I felt less excited about Friday nights and weekends as well. I didn’t feel the need to compile all of my plans and wait for the weekend to do them. The beach is right there, and if somehow, you’re bored of the ocean, there’s the nearby river or falls. And even if I’m not physically dipping my feet in the water, just the thought of it being near me — surrounding me — is enough to feel less caged and live even for a few minutes like I’m in high school again, with assignments and other school work my only concern. The clock moves the same but life is somehow slower and more intentional.

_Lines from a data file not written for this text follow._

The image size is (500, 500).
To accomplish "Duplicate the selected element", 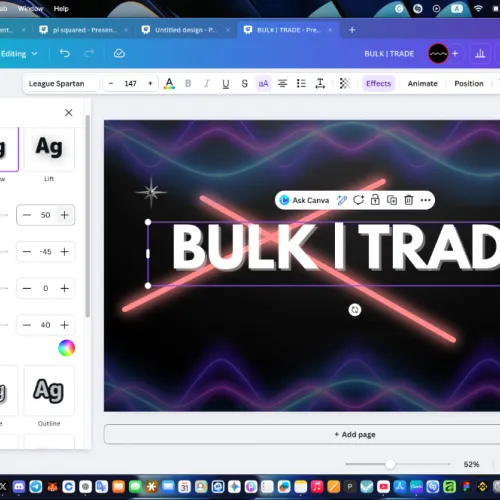I will click(392, 200).
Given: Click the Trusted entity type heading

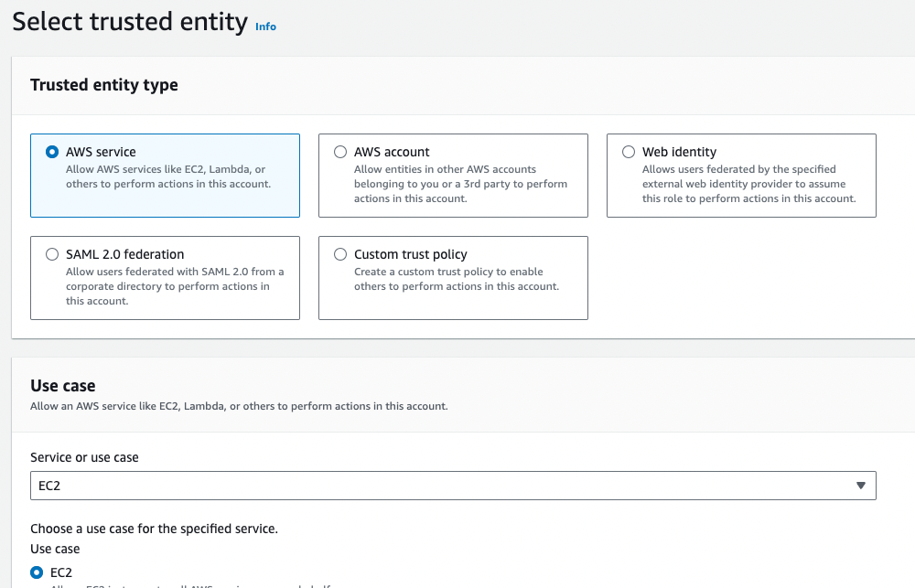Looking at the screenshot, I should 104,85.
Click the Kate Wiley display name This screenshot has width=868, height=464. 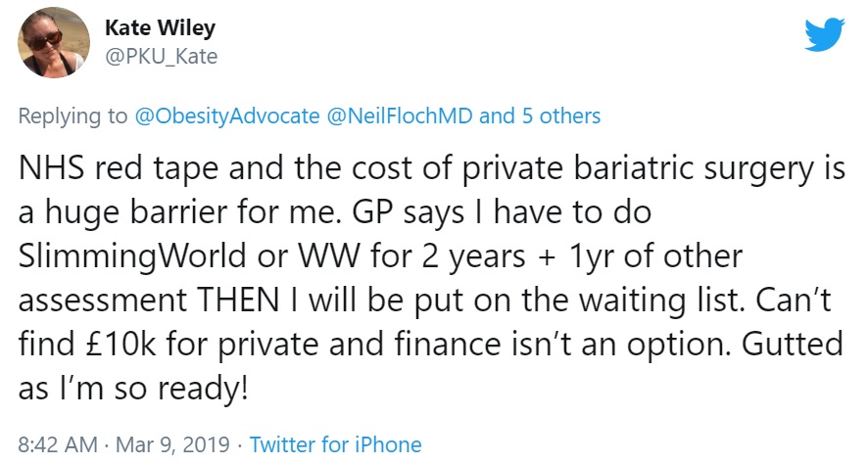[x=164, y=28]
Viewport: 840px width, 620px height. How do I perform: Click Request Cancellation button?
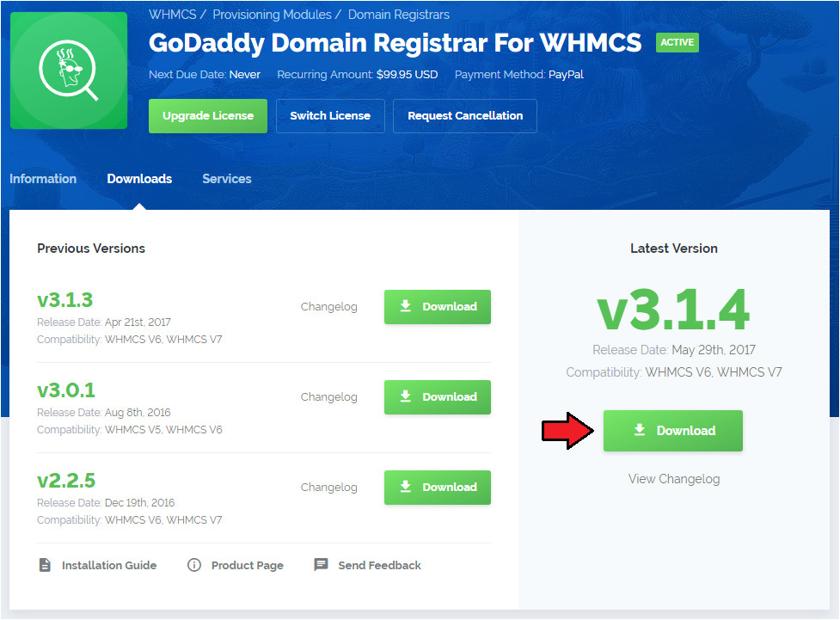(464, 116)
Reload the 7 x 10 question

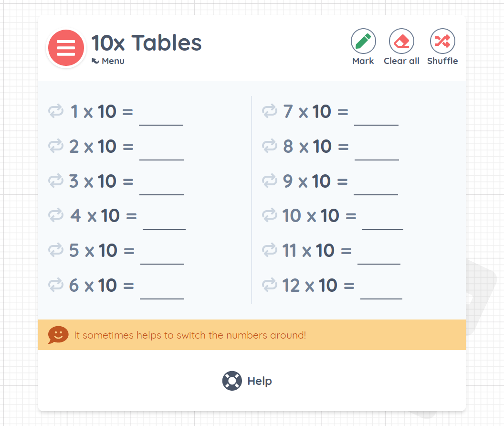pos(270,111)
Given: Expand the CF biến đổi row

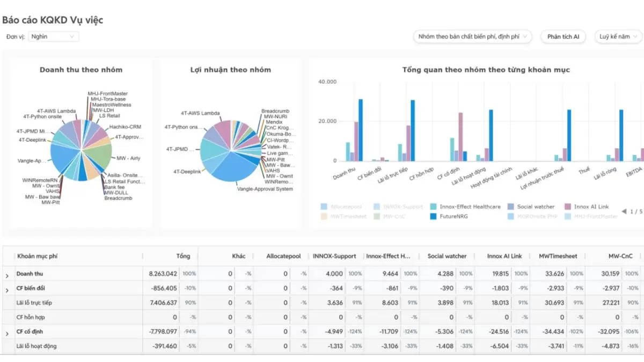Looking at the screenshot, I should coord(7,290).
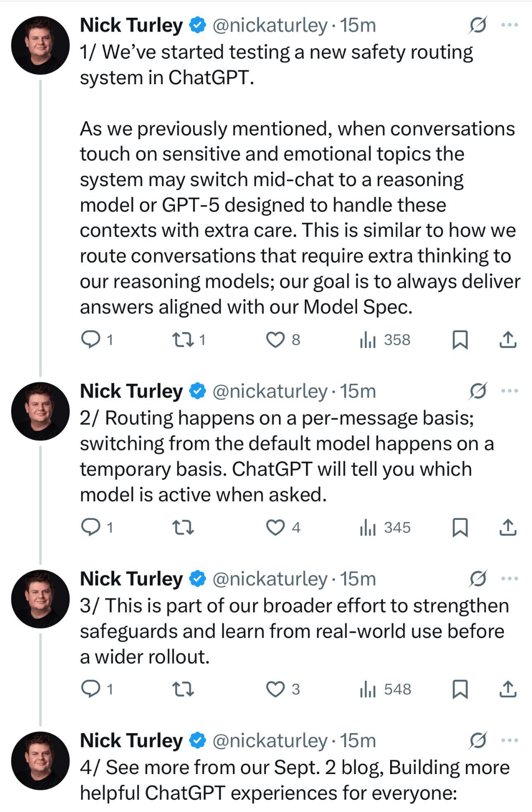Open Nick Turley's avatar on third tweet
532x812 pixels.
tap(40, 599)
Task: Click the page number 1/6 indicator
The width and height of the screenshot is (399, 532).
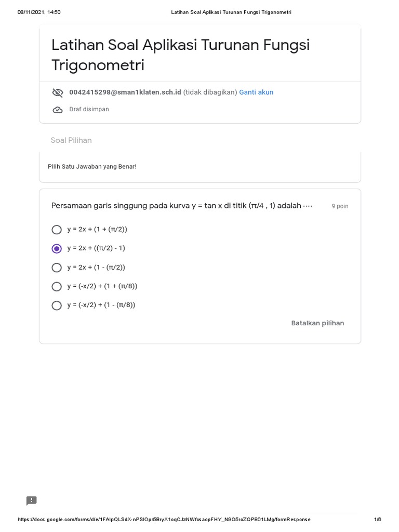Action: tap(377, 520)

Home is where your heart is, and right now, it’s also where your career is. But home, as this short trip has proven to me, is not a physical place but a collection of things that gives you comfort. Working in Zambales for a few weeks has reminded me that life and work can co-exist and that, indeed, they are interconnected — the life choices I’ve made have led me to this job and this job lets me work remotely and travel at the same time. It has reaffirmed to me that work can and will be too stressful to handle sometimes, and it’s up to me to find ways to keep my head in the game. And sometimes you find it in working in a different place than your usual ‘home.’
The last time I went to Makati, the city had grown eerily silent — same bright lights, but less vibrant without its people. Other friends working in the city have gone home to their respective provinces to resume work, and Makati, which used to be the center of life for people in corporate jobs, became a once-a-month destination to meet friends who are still office-bound. It’s only reasonable to move out of your city home, which you chose because of its proximity to the office, and opt for a different place to live in — less crowded and with a lower risk of contracting the virus. After pay cuts, layoffs and furloughs, it’s harder to find a reason to stay in an expensive condo or apartment.

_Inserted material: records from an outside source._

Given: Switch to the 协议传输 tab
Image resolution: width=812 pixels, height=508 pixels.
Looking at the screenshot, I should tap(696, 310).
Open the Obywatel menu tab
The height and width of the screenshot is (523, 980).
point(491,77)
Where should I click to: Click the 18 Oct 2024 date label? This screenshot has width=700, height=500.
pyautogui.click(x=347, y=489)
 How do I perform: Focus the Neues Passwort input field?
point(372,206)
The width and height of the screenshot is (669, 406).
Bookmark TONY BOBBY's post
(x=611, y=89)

Working in a place that doubles as a tourist spot is a product of the new world we are living in. But would it become more mainstream post-COVID? Does it fit the Filipino lifestyle? And will more companies continue their WFH setup even after the pandemic is over?
Well, this is only the first year since the pandemic. After COVID-19 changed a lot of norms and concepts we’ve known, who’s to say which trend will caught on or which will be old news by next year or the year after that? Maybe this concept of work merging with a short respite and even tourism is one answer to the search for work-life balance. Maybe this will become more attractive for Filipinos in the future as more options get developed by the tourism industry and private businesses.
The changes in the way of life that we’re seeing right now are nothing but a small glimpse of what the future could be like. We don’t know yet the extent of the changes or how these would affect us in the long run. The post-COVID-19 world is hard to predict. We are the guinea pigs, and not only are we tested on but we also have to formulate the remedies for going back to ‘normal’ or ‘the new strange,’ as author Rishad Tobaccowala said. Nevertheless, we beat on, boats wherever the current may take us, ceaselessly into the future.